Art Pact 56

One day up on the rope came a child. About three years old, a boy - light but healthy, tousled black hair and light skin. He was chatty, babbling away to us in some language that none of us could understand. We set him aside to continue hauling on the winding wheel, but there was no way we could just leave him, not like the other debris. He toddled back to us every time we put him at a safe distance, pulling at our robes and demanding attention. He was smiling, too, and strange though he looked we could not help but be charmed by his odd language and cheerful demeanour.

We'd pulled people up on the rope before, of course - people came up all the time, in all sorts of states - but the dead ones were more common than the live, and even the live ones were usually fractious or terrified. When one of the hooks gets in you, pulls you out of your place, for most people it's just too traumatic. But the boy was happy, and we discussed what it might be.

"Too young to understand death," opined Kordon. "I doubt the hook rescued him from some disaster. Or if it did, he didn't know what it was."

We'd seen people rescued by the hook before, rescued right from the moment before death. It wasn't that uncommon. Wherever the rope was hanging, it was hanging in some places that were pretty dangerous, we all agreed. When we pulled people out who were on the brink of death they didn't seem happy. Maybe afterwards, but at the moment of rescue it was far too shocking for them. They came out screaming, hysterical, shocked, yes. Happy, no.

"What can we feed him?" asked Tramp, projecting his own urges onto the boy. But he was right - the boy wasn't like the others, he wasn't just going to wander off and solve himself. The boy took one of the winding wheel's unmanned spokes and mimed pushing at it in time with us, as if he were one of the crew.

"Perhaps we should keep him," Rayle suggested. She stopped the wheel and pulled a piece of furniture off the hook - a chair of strange design, plain legs and seat, but with arm-rests carved and painted like bones. Detaching it carefully she placed it at a safe distance from the apparatus and caught the boy up by his armpits, placed him in the chair. He laughed. "A new recruit might be a good idea."

"Crazy talk," Kordon said. It had always just been the three of us, ever since we could remember. But there was a lingering suspicion, and Rayle's idea brought it to the surface again.

"Why? We must have come here sometime, why not him too?"

We'd discussed our place on the winding wheel before, at great length. We could not remember a time before we'd worked the ropes, cleared off the hooks, but there must have been such a time. Kordon was particularly sensitive to his body's degeneration, and knowing that he was aging we all knew that once upon a time we must have been younger.

"Work would be easier," Tramp said. "Only needs the three of us to wind the wheel, if there were four we could take turns to sit out. Shifts."

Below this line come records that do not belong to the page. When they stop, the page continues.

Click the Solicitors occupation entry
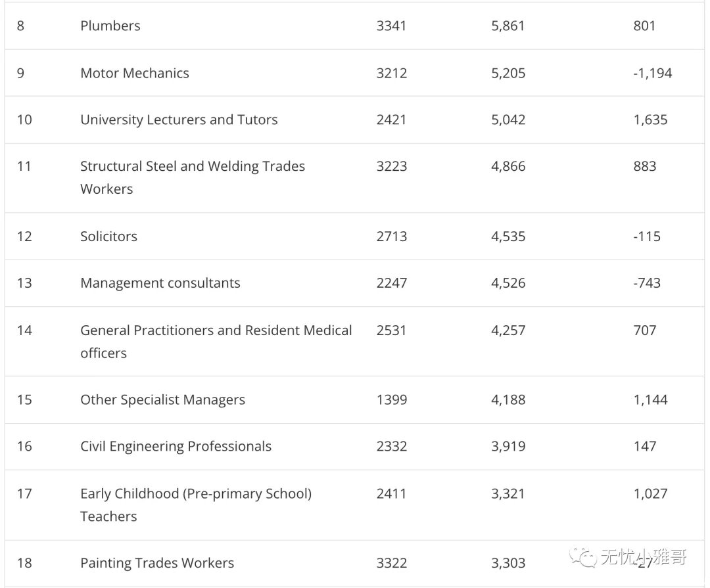 [108, 237]
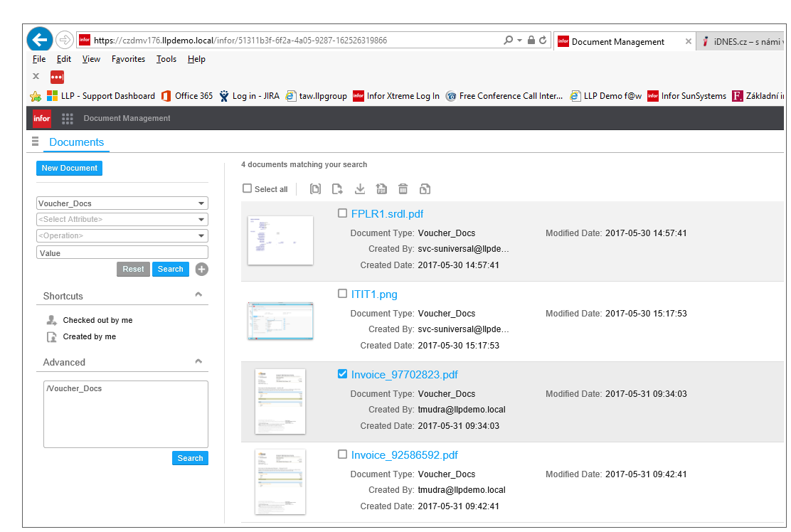Switch to the iDNES.cz browser tab
The height and width of the screenshot is (532, 791).
[740, 41]
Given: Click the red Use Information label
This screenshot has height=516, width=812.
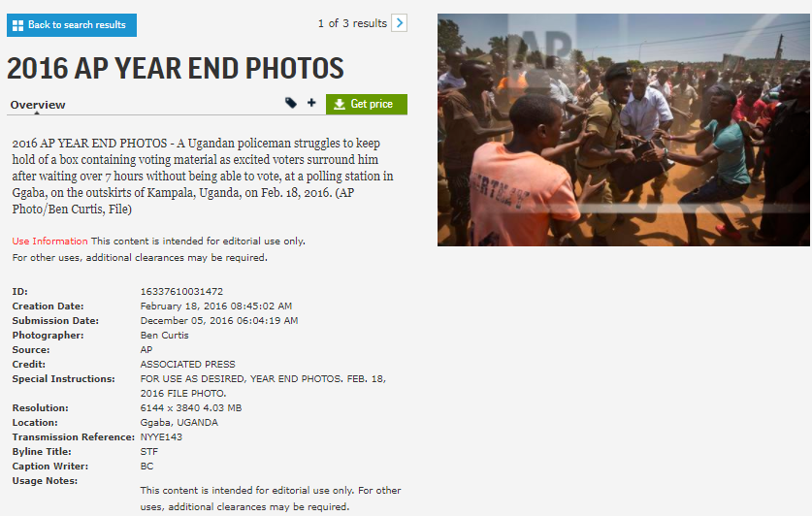Looking at the screenshot, I should (x=49, y=241).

"How would you measure a shift?" One of the things we'd noticed - whatever else we pulled up on the wheel, we never pulled up a clock. But the answer we knew already. The wheel was a clock, as long as we kept turning it. We could measure out our lives in trips around the circumference of the apparatus, or by the appearance and reappearance of the one hook that was attached to the rope backwards, than grabbed at our robes because it was the wrong way round. It irritated us, but at the same time we were never tempted to fix it in case we lost our grip on time's arrow.

"Do you think he'll be able to learn our language?" Kordon asked.

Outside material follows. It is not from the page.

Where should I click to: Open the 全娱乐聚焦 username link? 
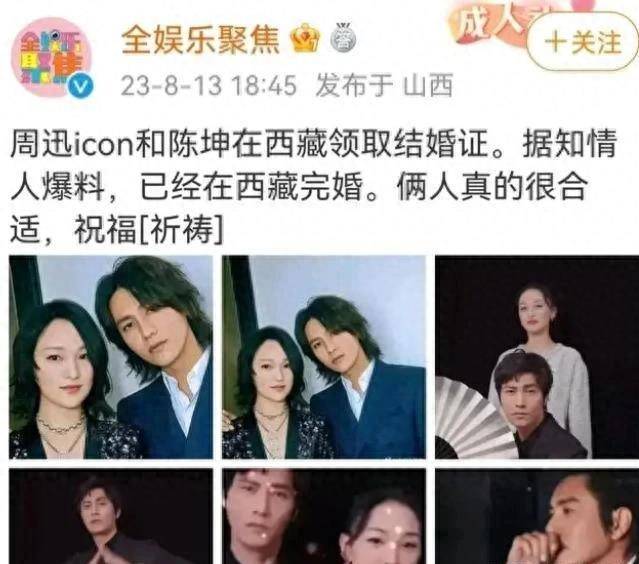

"I don't see why not. He's little. Can't little children learn languages? I seem to remember that's how it works. Hey, boy!"--she waved at the child on his little throne, and he waved back--"come over here!"

He did not, of course, understand her request. But when she beckoned as well, he carefully turned round and lowered himself down from the chair, then ran over to her.

"Rayle," she said, pointing at herself.

"Ray-ul." said the boy.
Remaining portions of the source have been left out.